Grapefruit juice: Decreases bioavailability by 30%. This effect may also apply to other fruit juices. Management: Administer 1 hour before or 2 hours after intake of grapefruit juice or other fruit juices.
Information related to the use of bilastine in pregnancy is limited.
Antihistamines may be used for the treatment of rhinitis and urticaria in pregnant women.

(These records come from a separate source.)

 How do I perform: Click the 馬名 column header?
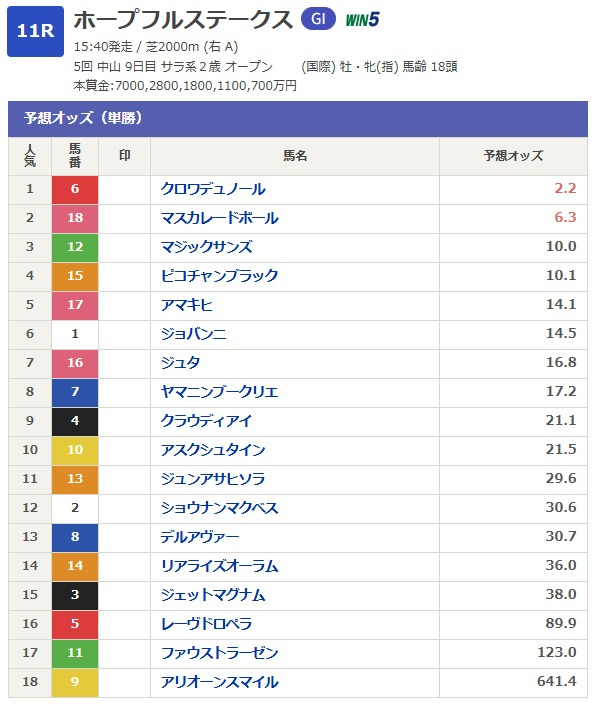coord(295,156)
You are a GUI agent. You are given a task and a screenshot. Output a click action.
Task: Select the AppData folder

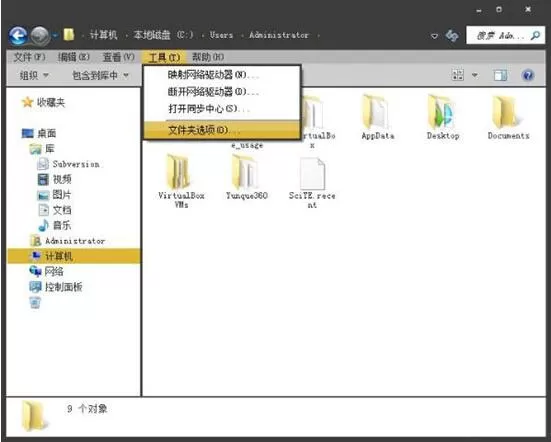[x=377, y=117]
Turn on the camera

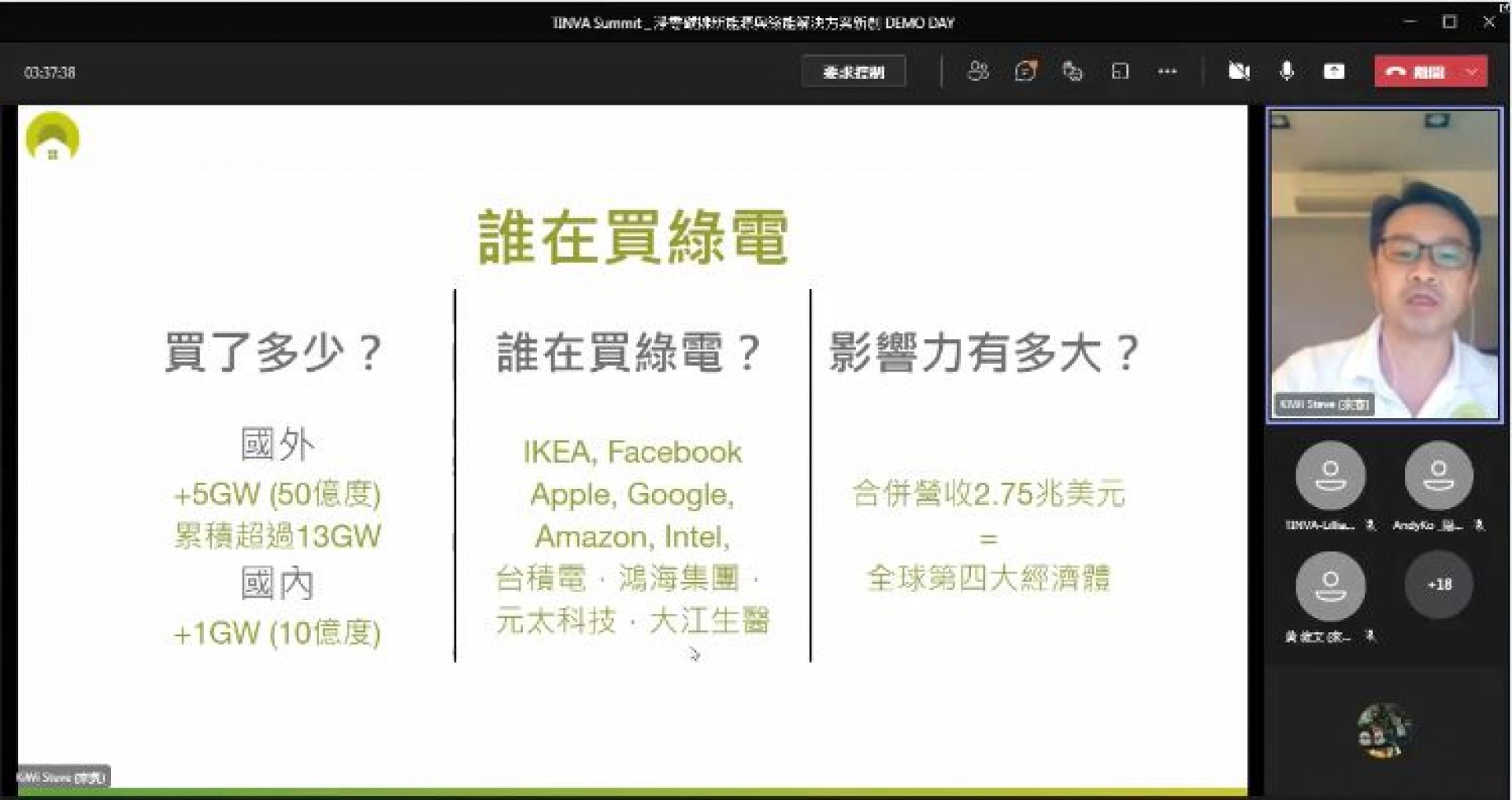[x=1239, y=72]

Although second generation antihistamines are preferred, agents other than bilastine are currently recommended (Murase 2014; Scadding 2017; Zuberbier 2018).
It is not known if bilastine is present in breast milk.

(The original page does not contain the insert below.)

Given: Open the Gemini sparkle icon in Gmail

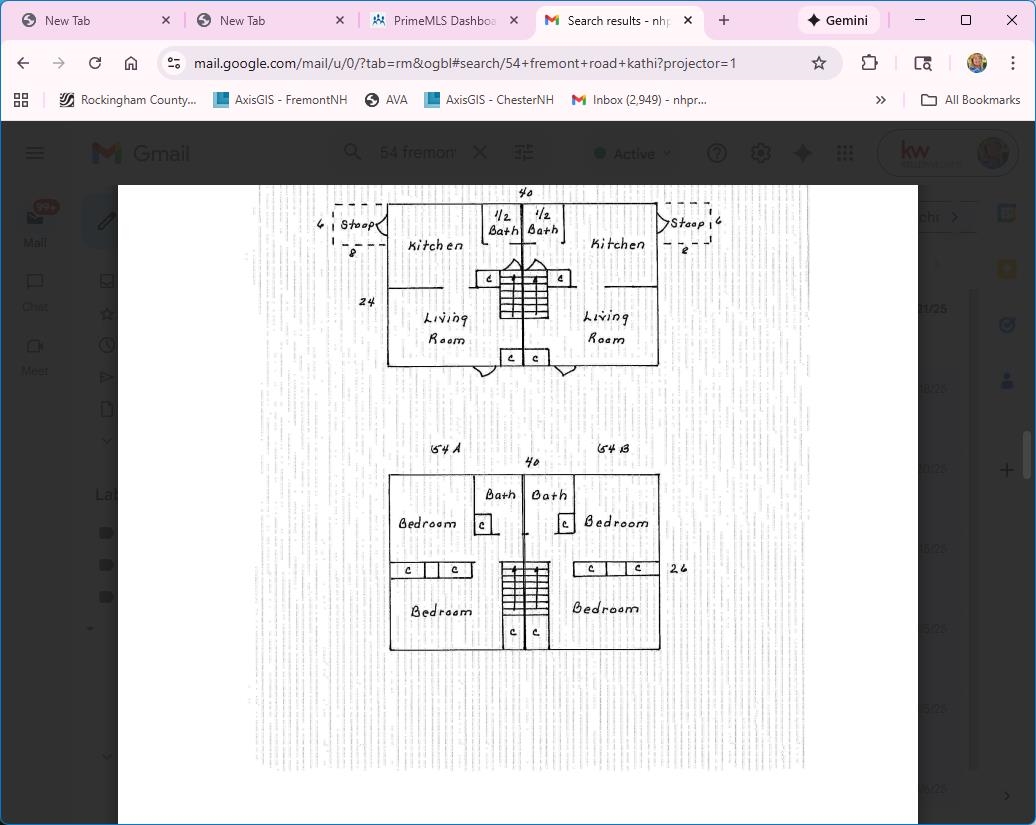Looking at the screenshot, I should tap(802, 153).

According to the manufacturer, the decision to continue or discontinue breastfeeding during therapy should consider the risk of infant exposure, the benefits of breastfeeding to the infant, and benefits of treatment to the mother.
Relief of symptoms
Histamine antagonist with selective peripheral H1 receptor antagonist affinity and no affinity for muscarinic receptors.
Onset: 1 hour
Duration: 26 hours
Absorption: Rapid
Protein binding: 84% to 90%
Metabolism: Minimal (~5% of dose)
Bioavailability: ~61%
Half-life elimination: ~14.5 hours
Time to peak: 1.13 hours
Excretion: Feces (67%, as unchanged bilastine); Urine (28%, as unchanged bilastine)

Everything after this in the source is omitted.